Given records:

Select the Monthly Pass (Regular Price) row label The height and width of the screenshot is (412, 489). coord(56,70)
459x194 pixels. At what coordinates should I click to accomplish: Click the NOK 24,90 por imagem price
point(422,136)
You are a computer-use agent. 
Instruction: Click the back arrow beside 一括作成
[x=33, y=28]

Required task: Rewrite the lines above, renaming "Monthly Pass" as "Weekly Pass" and keeping everything else the same.

Response:
Select the Weekly Pass (Regular Price) row label The height and width of the screenshot is (412, 489). coord(56,70)
459x194 pixels. At what coordinates should I click to accomplish: Click the NOK 24,90 por imagem price
point(422,136)
You are a computer-use agent. 
Instruction: Click the back arrow beside 一括作成
[x=33, y=28]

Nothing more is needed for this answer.